The vibrant colours that illuminate Death of a Bachelor’s artwork are a perfect visual representation of the candy cane chaos of the songs that lie inside. Throwing in the kitchen sink is simply not enough this time around – the soundscapes are packed to the brim with vivacious choral backing, parping brass sections and miscellaneous electronic noises in order to convey the message that this is Panic! writ larger than ever. Over the first half of the record in particular it’s difficult to decipher the subtleties of the songwriting over the booming cannon fire drums and nonsensical sound effects. Beyond “Don’t Threaten Me With a Good Time” and its B-52s sample there’s little in the way of memorable riffs or instrumental hooks, these sacrificed at the twin altars of pop songcraft and wall of noise production. There seems to be a million Brendon Uries on each track, and his multi-layered vocals uniformly soar but also grate on the annoying repetitions in the chorus of “Emperor’s New Clothes” – he’s a great talent, and his voice just doesn’t need so much tampering with.

As an opening gambit, “Victorious” is a tad misleading, as its charging Queen-laced disco never crops up again. Instead we twice get an inflated, 21st century take on Sinatra jazz that works better on the dynamic title track than “Impossible Year”, an elegant if a little too on-the-nose pastiche.

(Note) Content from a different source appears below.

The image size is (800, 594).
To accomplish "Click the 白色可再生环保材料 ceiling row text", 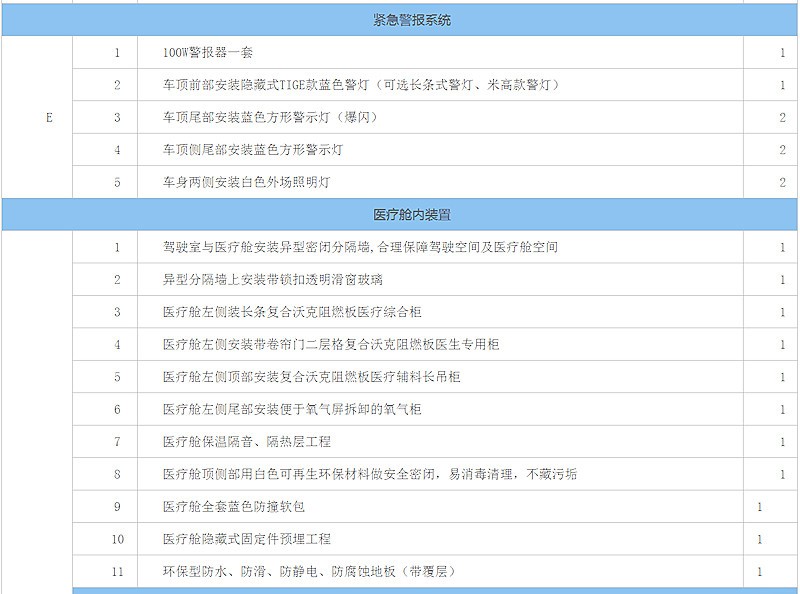I will click(369, 474).
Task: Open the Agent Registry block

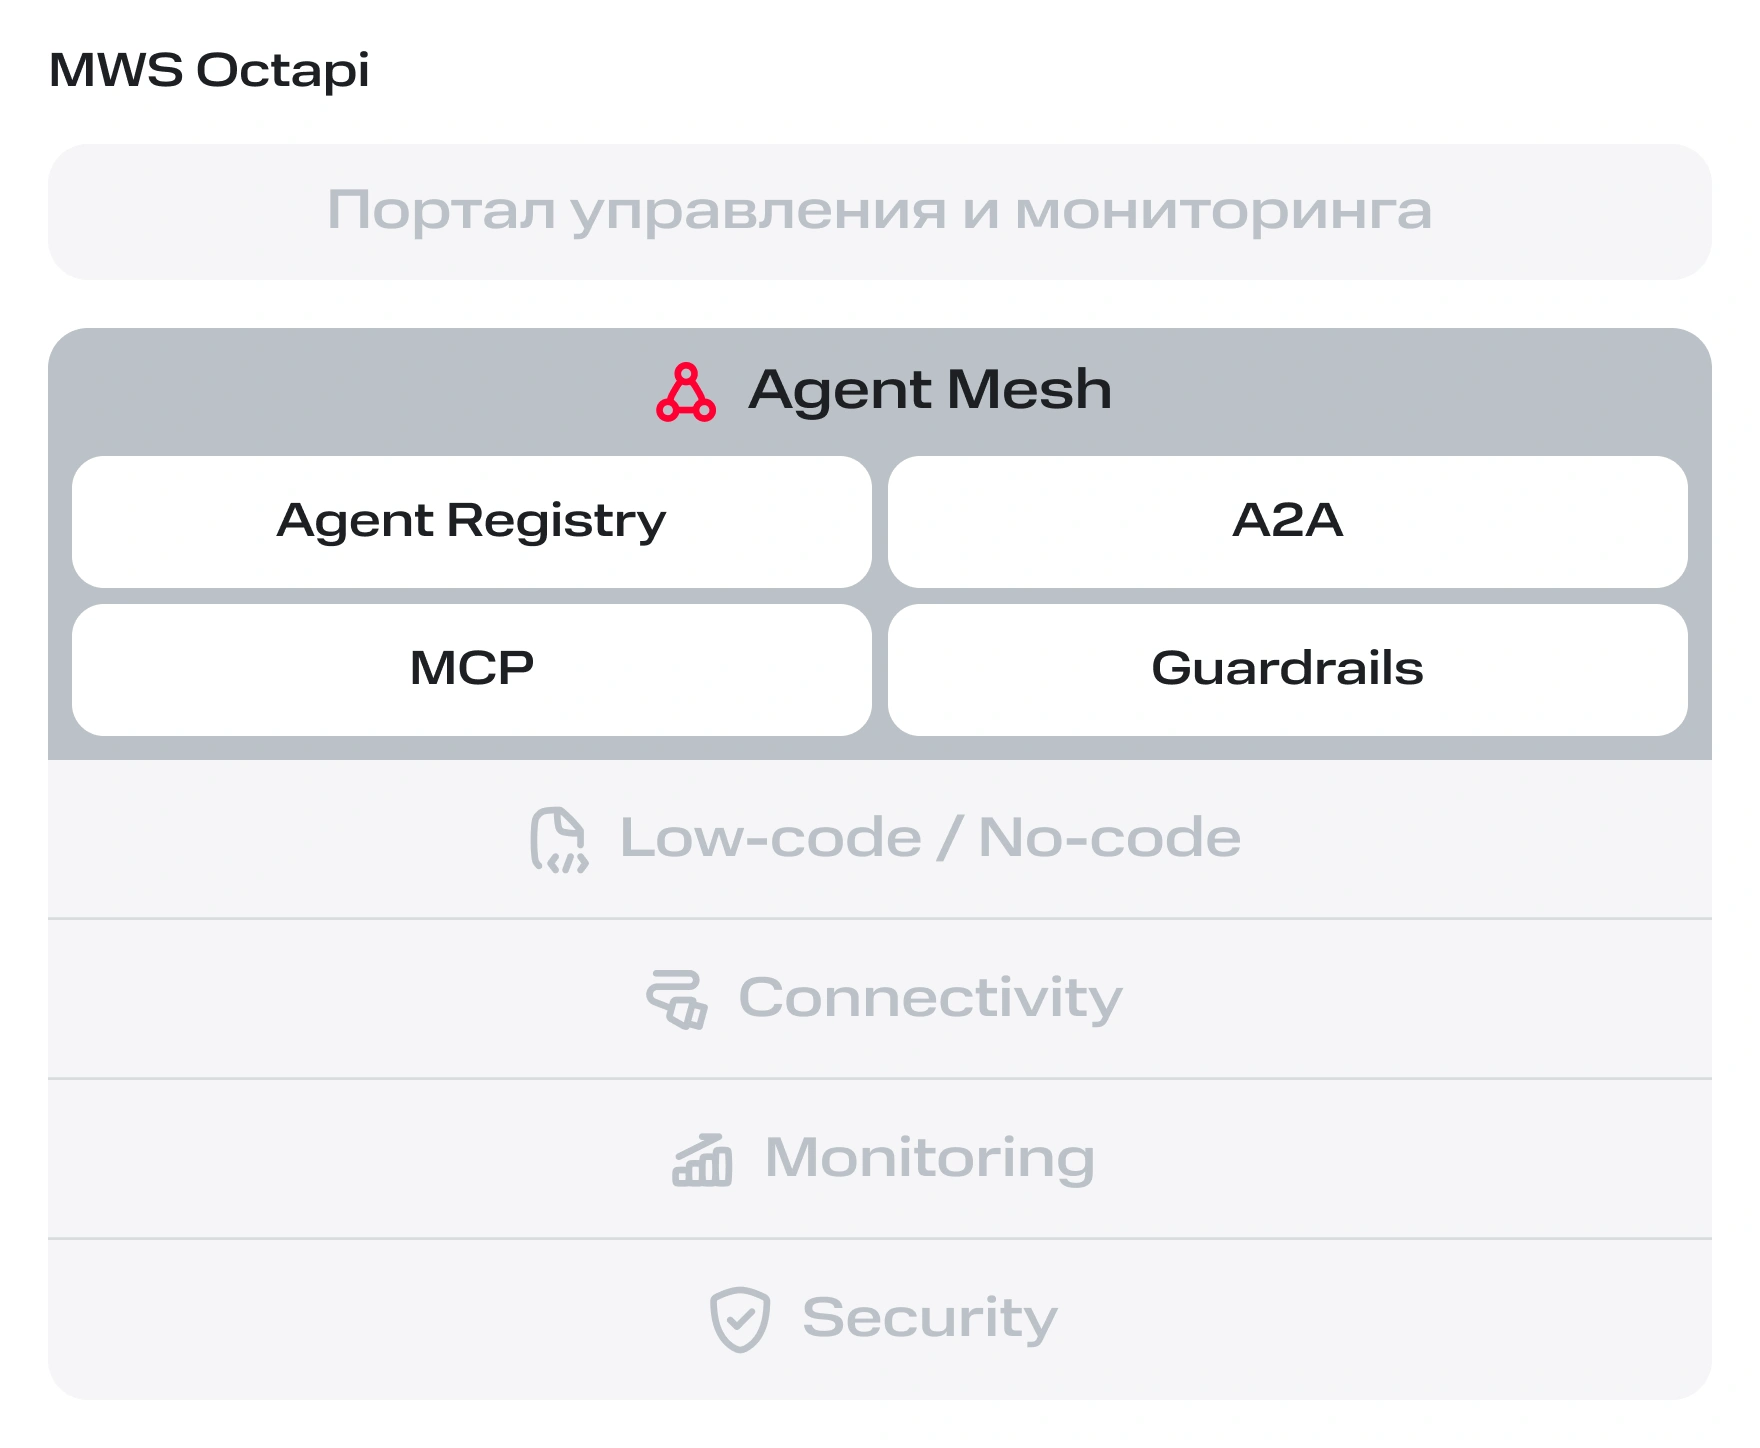Action: tap(472, 522)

They do at least show a restraint of arrangement that’s bereft on much of Death of a Bachelor, aside from the twin highlights buried towards its end. “Golden Days” succeeds largely on the strength of its chorus, on which Urie’s voice is given the space it needs to truly boom out a magnificent arena rock melody, and it’s followed in fleet-footed fashion by the highway glitz of “The Good, The Bad and The Dirty”. These highlights work infinitely better than the bulk of the record because of what’s not been stuffed into them, and because the songwriting that over the entirety of it is excellent is actually given a chance to flourish, rather than being crushed under the weight of pomp and circumstance.

That’s the legacy of Death of a Bachelor, a gleaming, weighed-down mountain of bells and whistles with a cluster of brilliant songs, only a few of which are as good as they could have been with a little more quality control in their arrangements. Gifted with a little more of the tact shown on 2011’s Vices and Virtues and someone over Brendon Urie’s shoulder to tell him when to stop, this could have been the group’s defining album. Enjoying it is far from difficult, but trying to penetrate its overwhelming sound and connect to the beating heart within it is a challenge that may not be worth the trouble. Revel, then, in the bittersweet pop genius, and try not to let your senses be overwhelmed by the slot machine madness of what underpins it.